Puskás era un héroe nacional, símbolo de la prosperidad del comunismo, a pesar de que él nunca hizo alardes, ni cayó en la tentación del oportunismo. En 1956 los tanques soviéticos se apoderaron de Budapest. Nunca les permitirían a los húngaros guiarse por su propio camino. La fallida rebelión tomó al Honvéd en una gira por Europa. La orden suprema para los futbolistas militares fue el regreso inmediato a la nación. El mayor Puskás desertó y se refugió con su esposa y con su hija en Viena. Fue acusado de traición, de poco patriotismo, de malversación de fondos en un viaje que habían hecho por Sudamérica y a la UEFA no le quedó otra opción que aplicarle las sanciones correspondientes por haber abandonado al Honved. Paró 15 meses. Se deprimió. Subió de peso. Pasarían un poco más de dos décadas para que volviera a poner un pie en su hogar, aunque a su leyenda le faltaba el capítulo de su resurrección.

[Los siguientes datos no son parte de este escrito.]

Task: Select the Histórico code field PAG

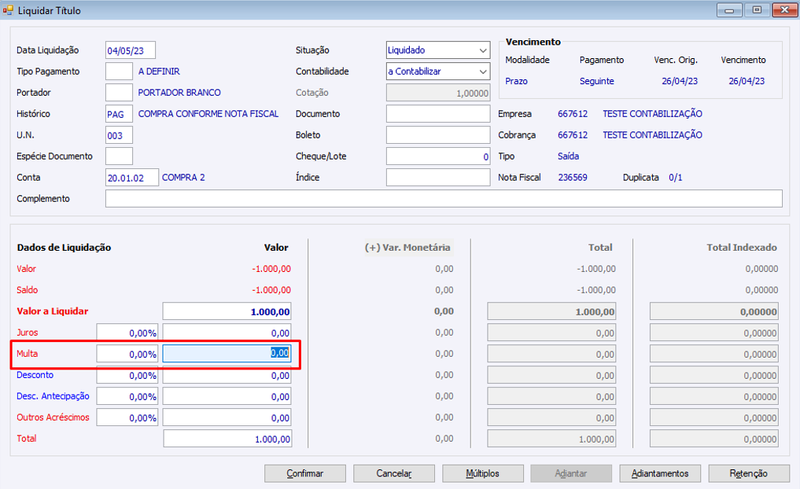Action: click(x=119, y=114)
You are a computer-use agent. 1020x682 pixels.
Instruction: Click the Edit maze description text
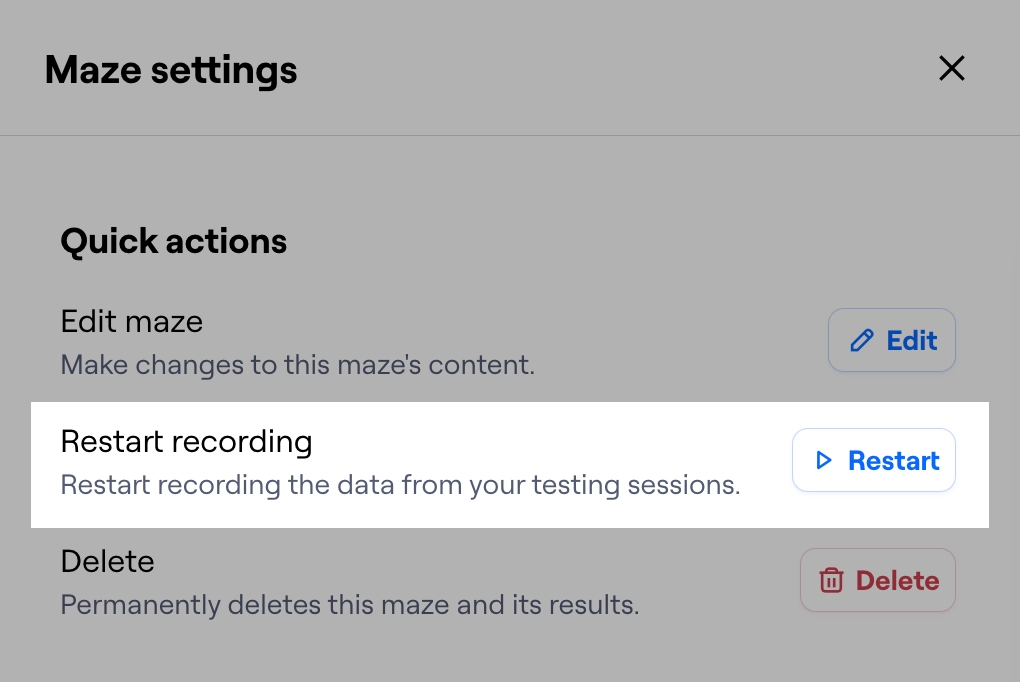coord(297,365)
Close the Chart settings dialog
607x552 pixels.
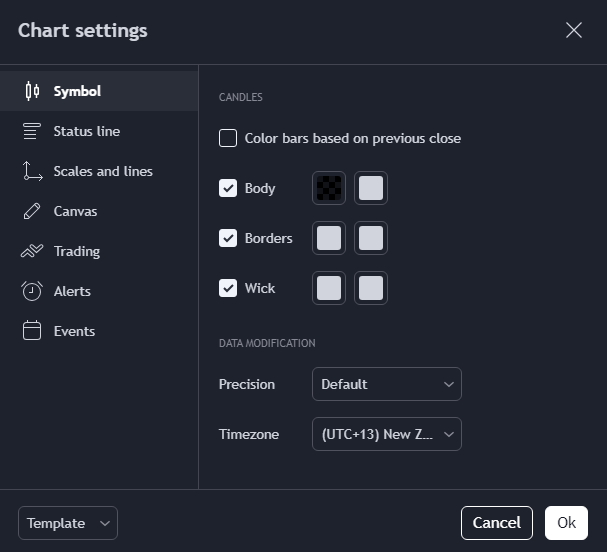[574, 30]
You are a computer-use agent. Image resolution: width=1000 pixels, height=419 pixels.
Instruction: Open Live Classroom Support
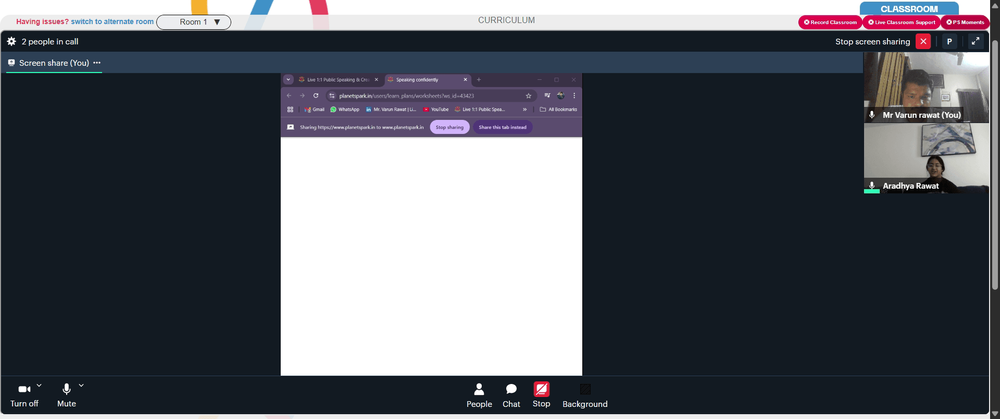901,22
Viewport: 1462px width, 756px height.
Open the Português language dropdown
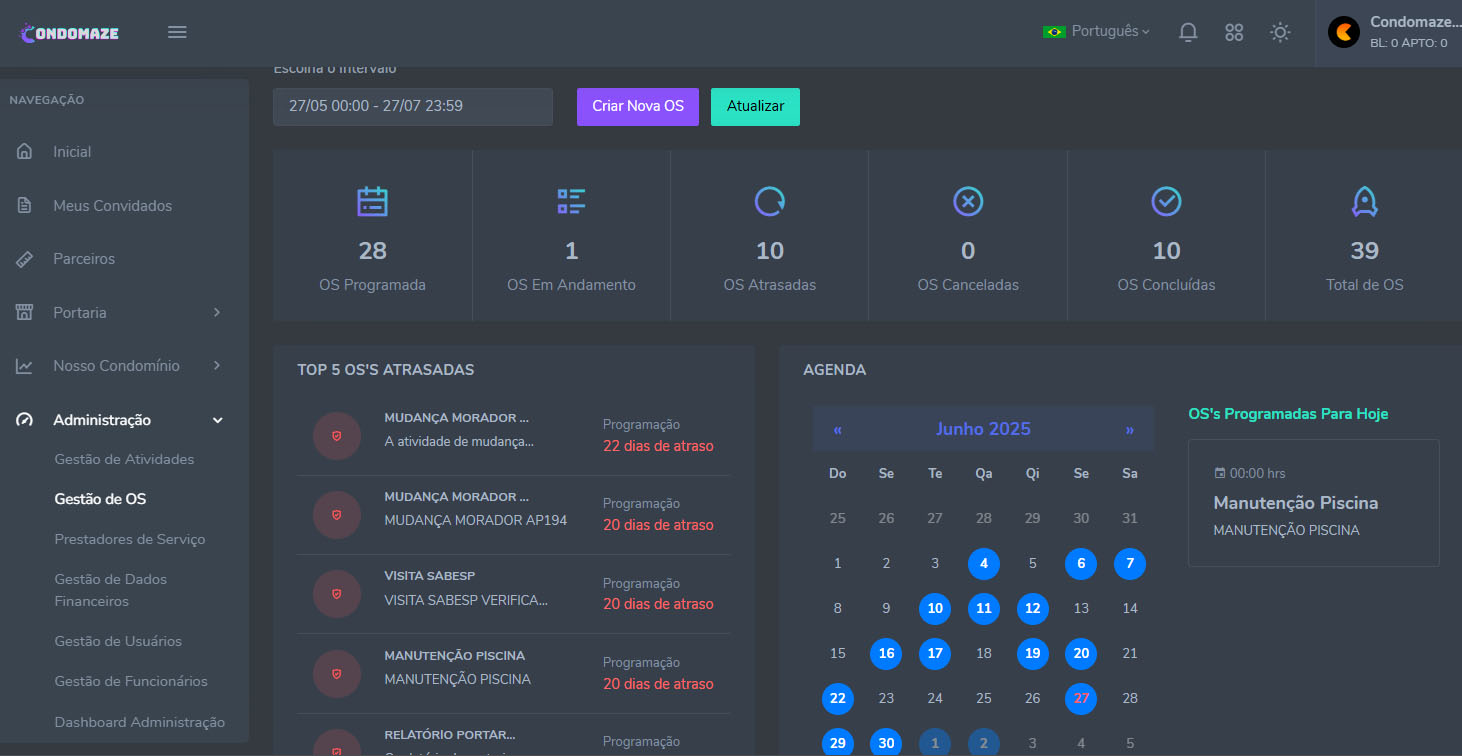tap(1096, 32)
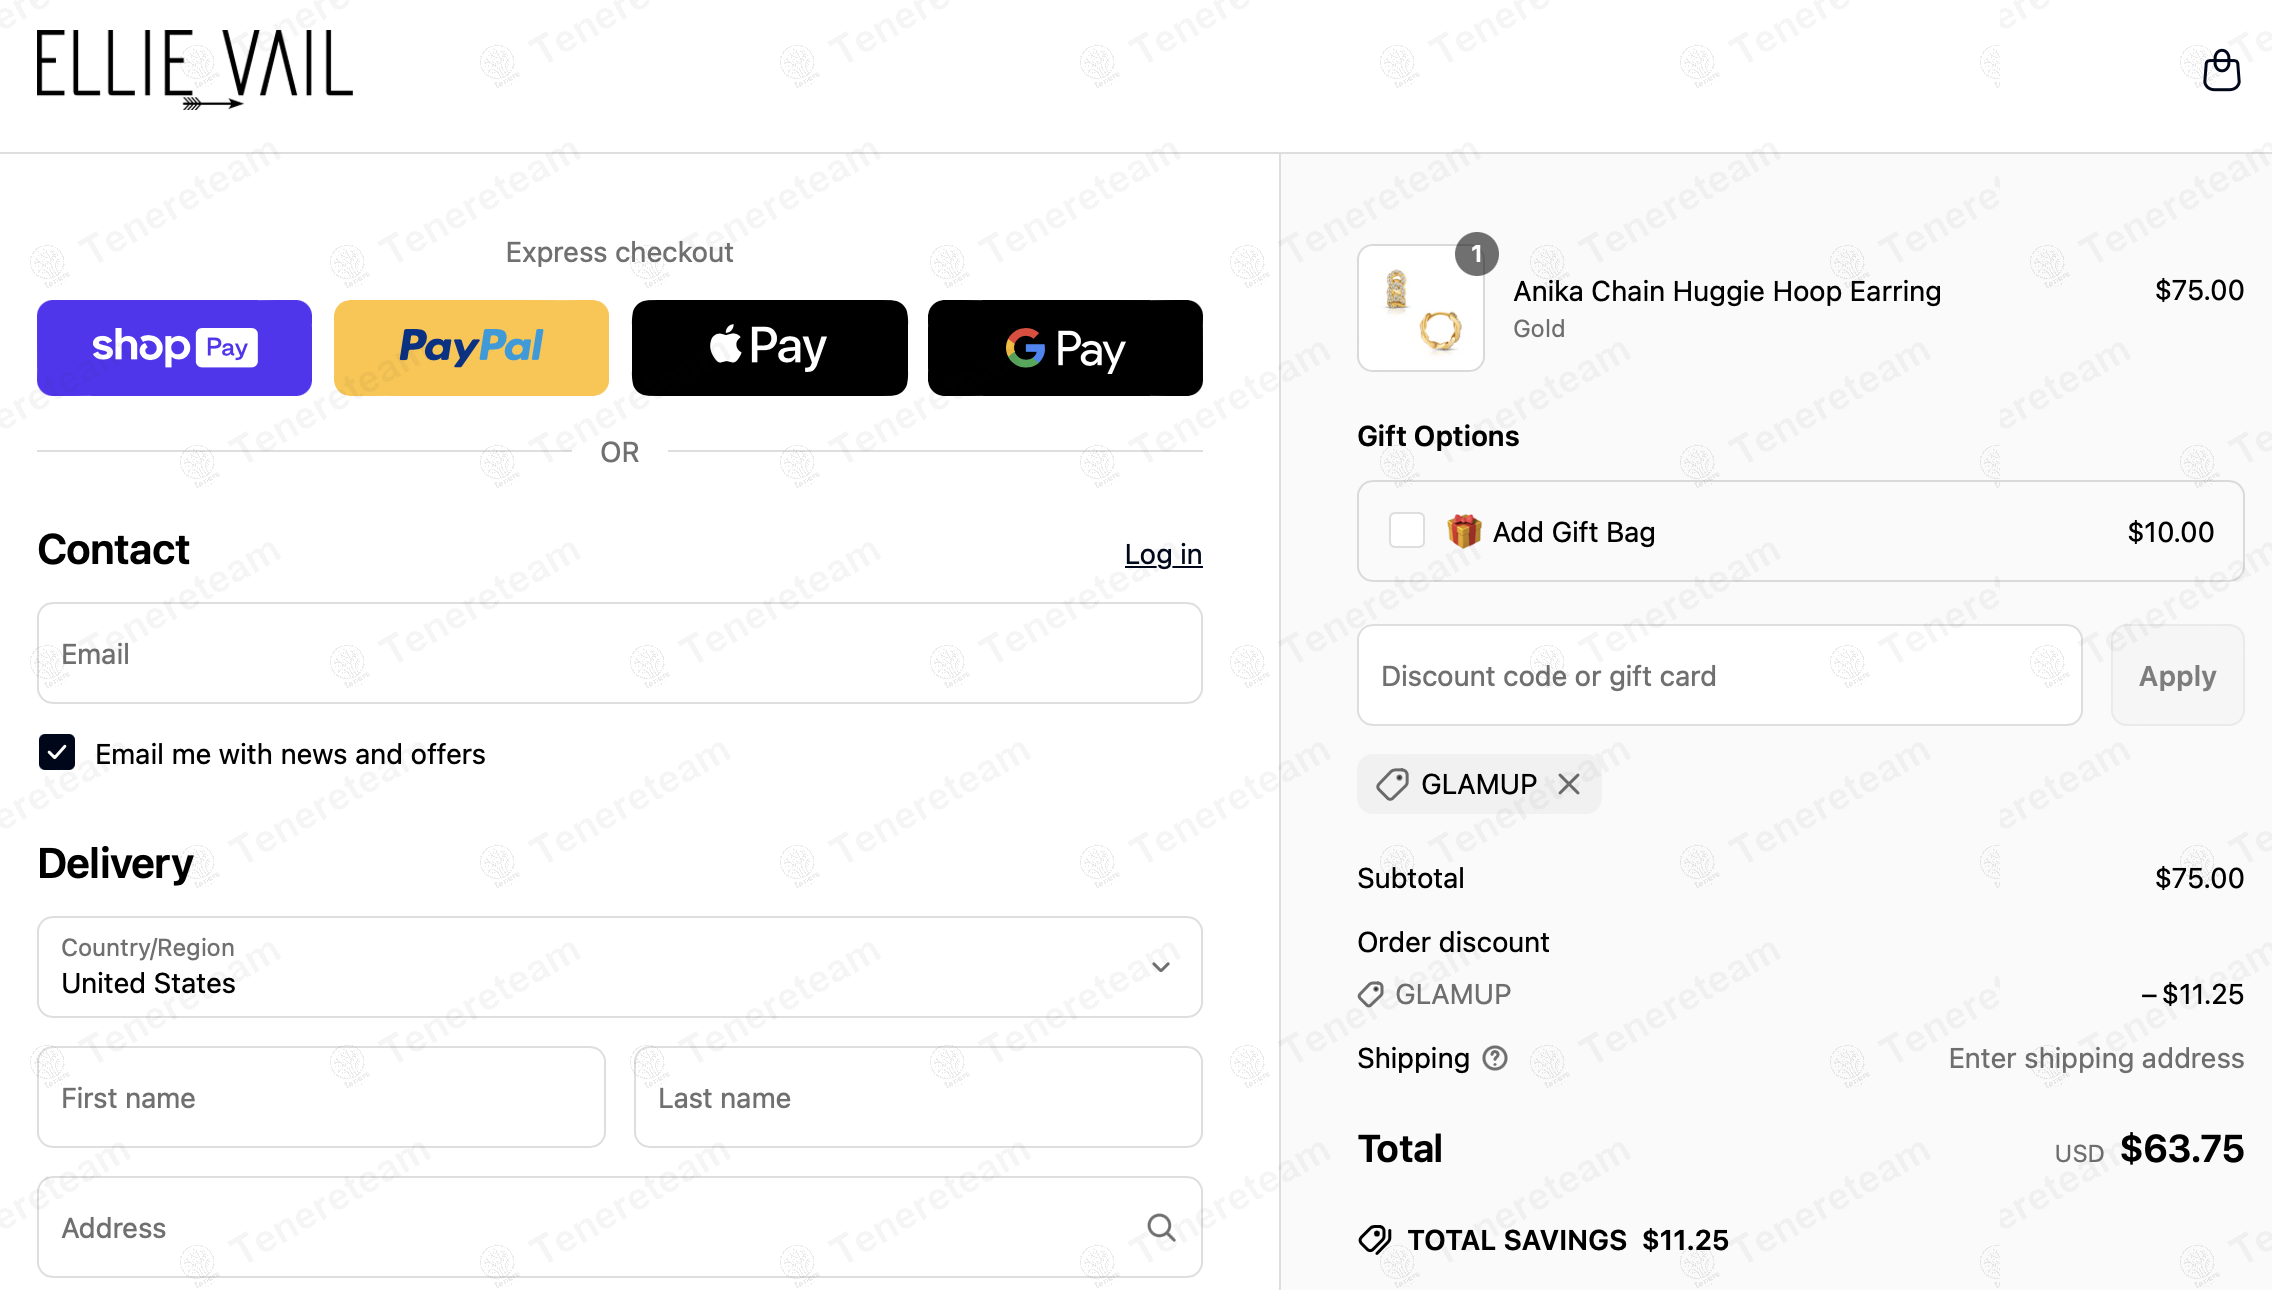Remove the GLAMUP discount code
Viewport: 2272px width, 1290px height.
click(1569, 784)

En España fue llamado Pancho. La crítica fue contumaz. Así que el húngaro bajó 12 kilos en 18 días y se nutrió de goles. Recobró la forma. Y esa zurda tronaba como un cañón. Vestido de blanco se encontró con Di Stéfano y entre los dos llevaron al Real Madrid a la mejor de todas las épocas. Ese equipo fue cinco veces campeón de liga de forma consecutiva, conquistaron tres copas de Europa y Puskás logró cuatro Pichichis para él. Lo naturalizaron español y fue al mundial de Chile en 1962.

El 30 de junio de 1967, a los 40 años, dejó de jugar. El homenaje era lo menos que se le podía ofrendar a este hombre que tiene un promedio inalcanzable. Anotó prácticamente un gol en cada duelo que celebró. Fueron más de 600.

Después quiso hacer vida de negocios y puso una fábrica de salchichas en Madrid, pero también se convirtió en entrenador y anduvo por el mundo. De Sudamérica hasta Australia. Aunque fue en Atenas donde tuvo su gran momento. Llevó al Panatinaikos a una final de la Súper Copa de Europa en 1971. El Ajax de Cruyff se la llevó pero ante tal hazaña los griegos tuvieron que contarle esto a las siguientes generaciones.

La nostalgia por su Hungría la ahogaba cantando las viejas canciones que siempre le gustaron que acabarían siendo grabadas en un disco. En 1981 el viejo entrenador de los mágicos magiares de 1954, Gusztav Sebes, le llamó por teléfono para invitarlo a volver. El héroe significaba mucho para un pueblo apasionado. Lo que vivió, junto a sus compañeros de andaza fue tan conmovedor que a Puskas le regresó una parte de si mismo que había dejado en Budapest. Con la caída de la Unión Soviética pudo volver para quedarse. Dejó de ser un paria y un desertor. El héroe se llenó del cariño de su gente.

Al final de su vida, el Alzheimer le arrebató, uno a uno, todos los capítulos de su existencia. Cuando murió, el 17 de noviembre de 2006, sus funerales fueron tan solemnes como los de un jefe de estado. El dolor caló profundo. Sin embargo, como diría el poeta Eduardo Combe, en vez de velar su cuerpo y tener sus recuerdos nobles, disfrutemos de lo que más supo hacer: sus goles.